My great-great-grandfather was a private in the 51st Alabama Cavalry. He enlisted in the war when he was 29, a married smalltime farmer with 5 kids, and saw active duty at Manassas, Chickamauga, Chattanooga, Atlanta and other campaigns. He survived the Battle of Shelbyville at which half of his unit (including one of his brothers) was killed, and for a two month period in 1864 he literally saw battle every single day. At the end of the war he returned home, resumed farming, had several more kids and lived a quiet and productive life as a farmer and family man.
While he saw more action in the war, I have other relatives who did the same thing: joined up, saw bloody combat, came home, got on with life. There’s nothing special about this as millions of other men from Florida to Maine and from Charleston to San Francisco did the same thing.

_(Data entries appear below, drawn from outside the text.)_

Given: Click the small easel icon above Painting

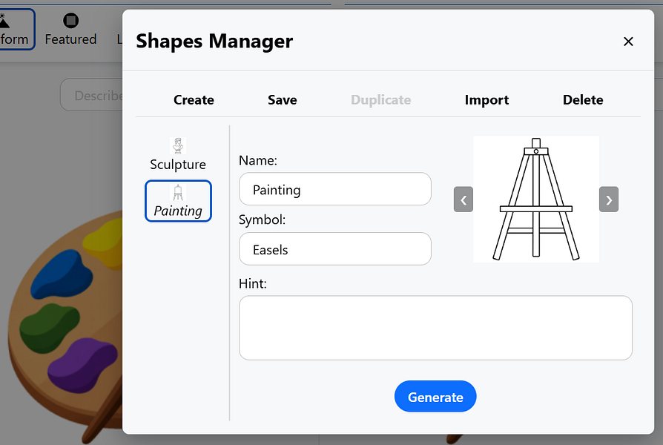Looking at the screenshot, I should (x=178, y=193).
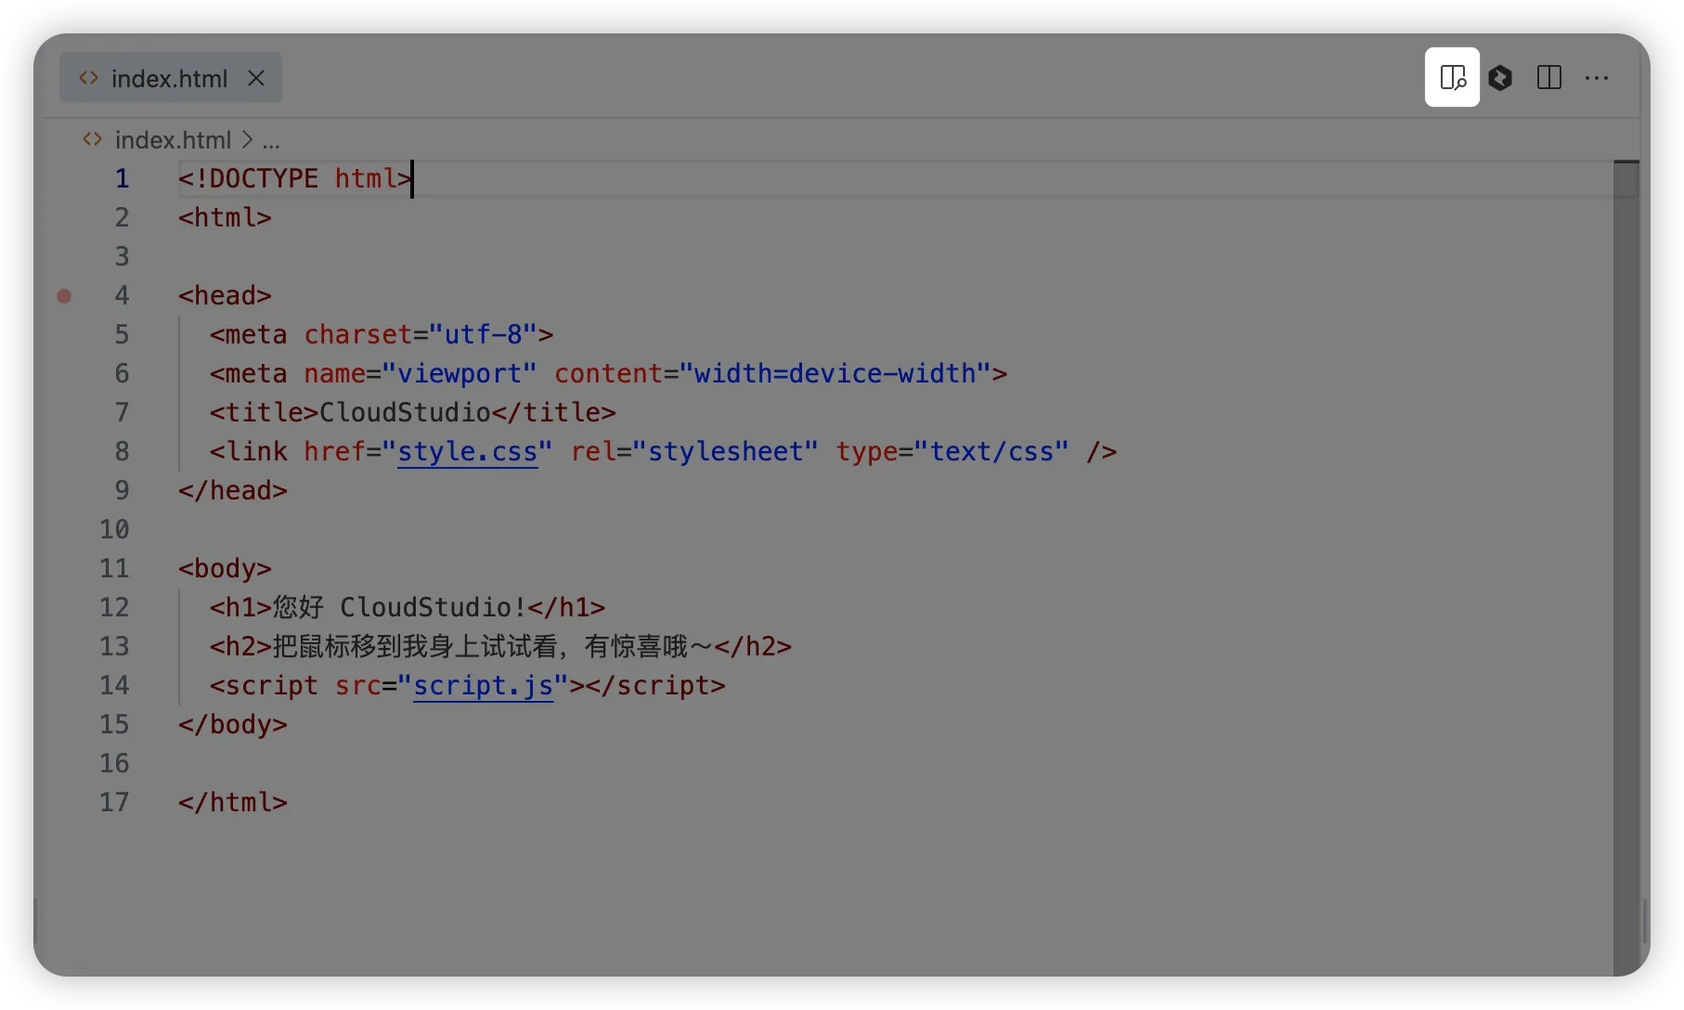The width and height of the screenshot is (1684, 1010).
Task: Click the breadcrumb HTML file icon
Action: [x=92, y=140]
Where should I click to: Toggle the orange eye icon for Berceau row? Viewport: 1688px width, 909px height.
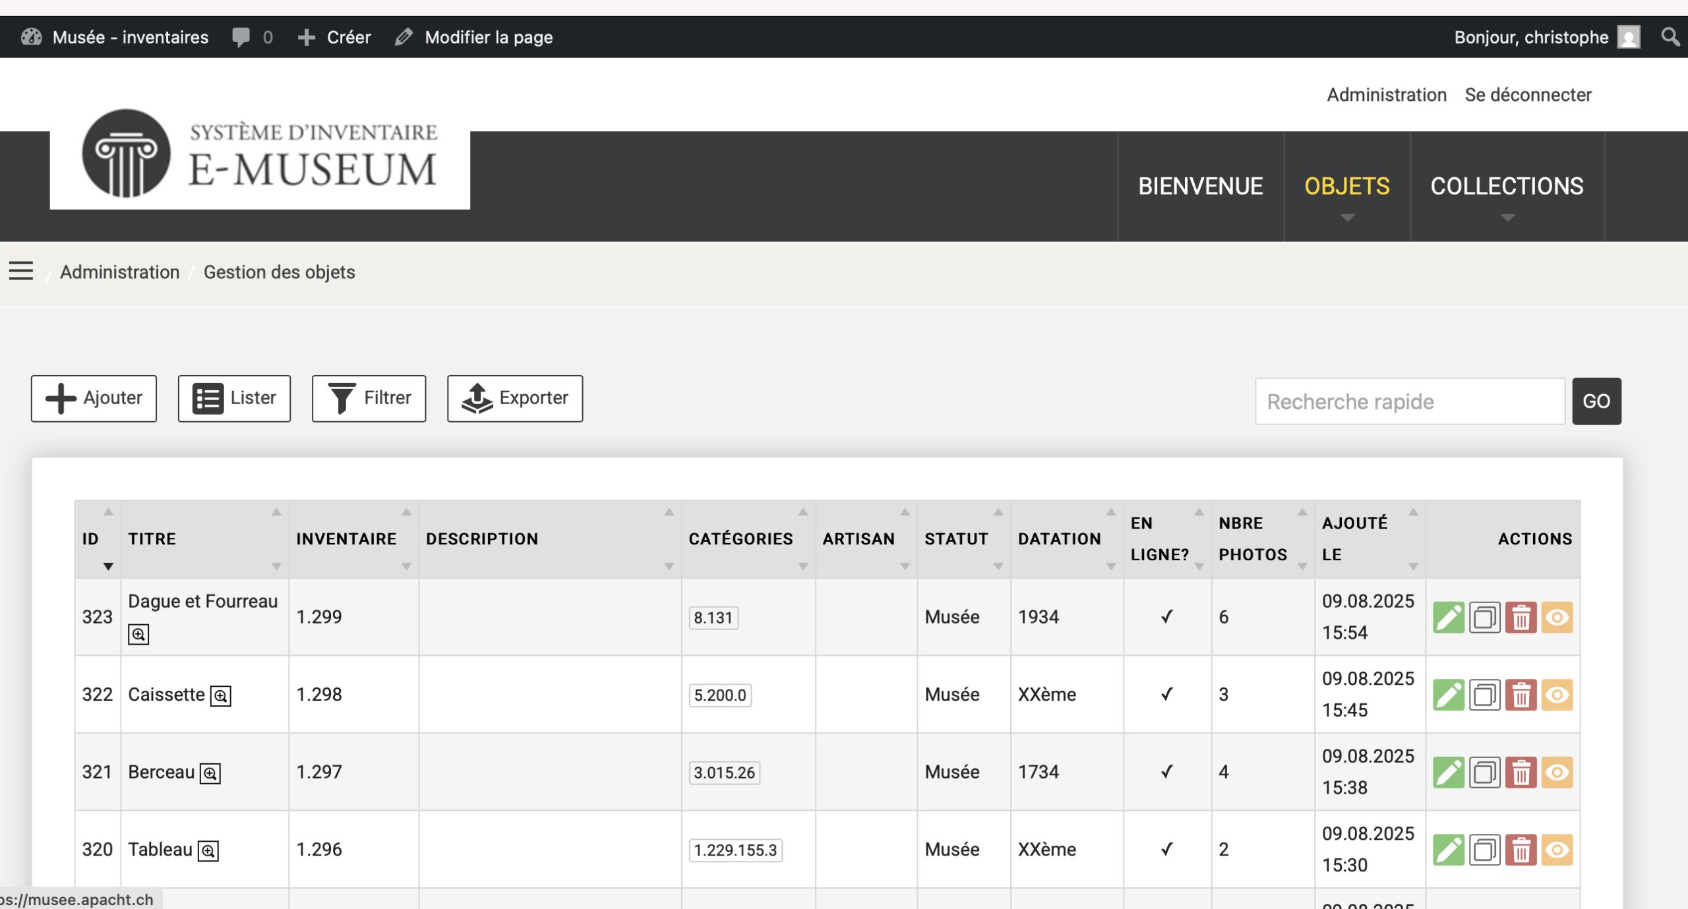(x=1557, y=773)
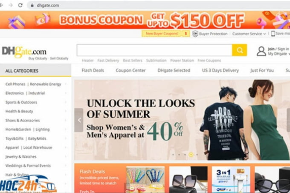Click the yellow search magnifier button
290x193 pixels.
click(x=239, y=50)
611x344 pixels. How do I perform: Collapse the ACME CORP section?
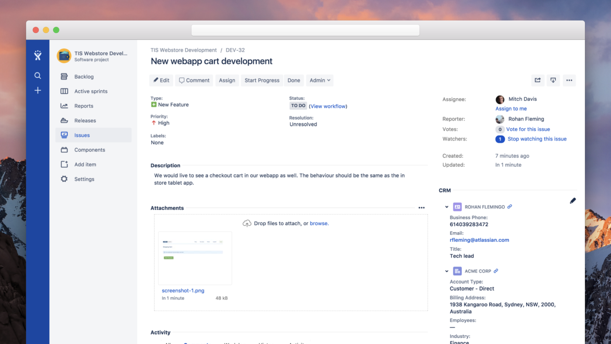click(446, 271)
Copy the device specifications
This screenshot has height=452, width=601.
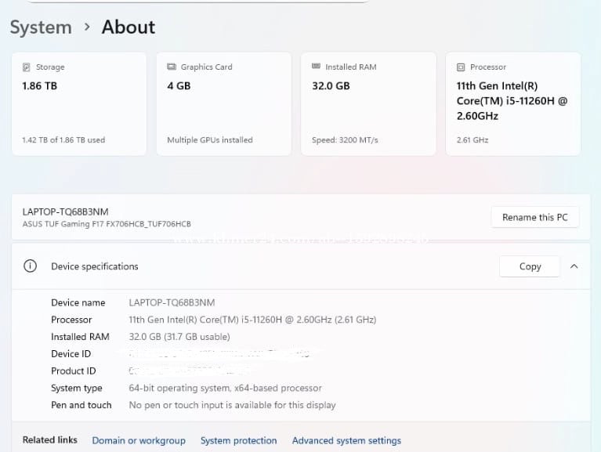pos(530,266)
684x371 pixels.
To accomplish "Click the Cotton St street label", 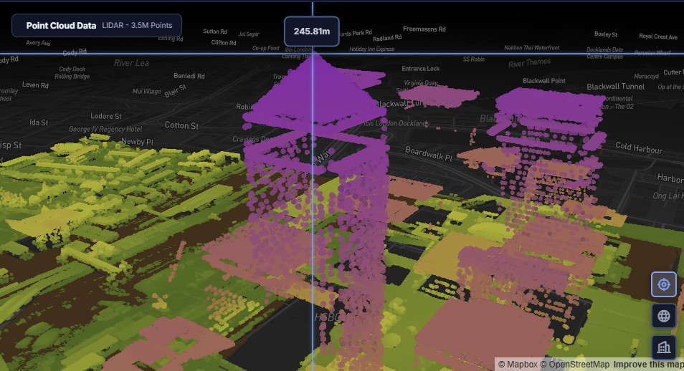I will click(181, 125).
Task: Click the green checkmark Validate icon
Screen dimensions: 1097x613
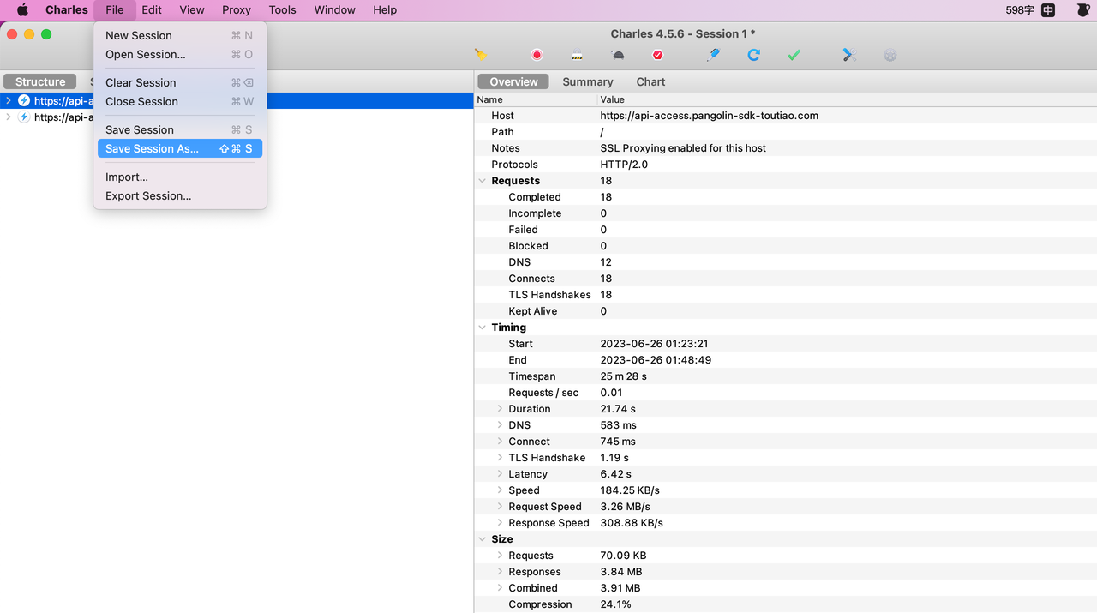Action: coord(794,55)
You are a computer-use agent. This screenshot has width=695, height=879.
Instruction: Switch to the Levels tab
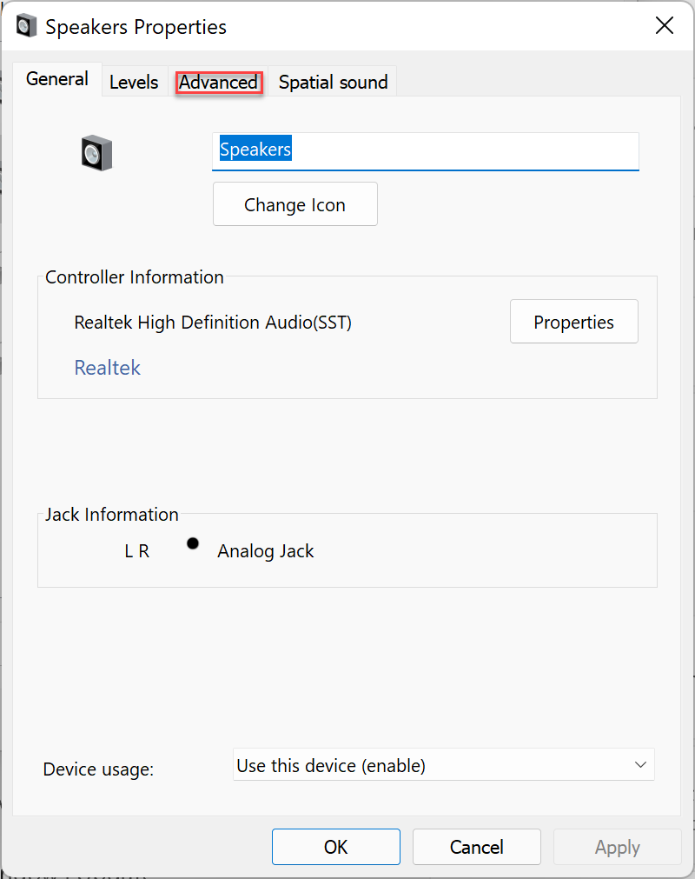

By all accounts the Civil War was one horrifying conflict, causing more deaths from battle and disease than any other war in our history and most of it in very close quarters with very little food and medical supplies. Guts and blood were the same color then as now and cannonballs were just as loud. Yet you rarely read about men who went home, farmed for a few years, then ten years later climbed into a belltower and started shooting people or killing their families or similarly going mad due to post traumatic stress.
Are there any theories as to how they were so successfully able to get on with their lives? Or is their literature that there was a lot of latter day emotional problems associated with the war? (The best thing I can think of for the former is that they had massive support groups [though they wouldn’t have known the term of course] due to the huge number of veterans around for the next 60 years.)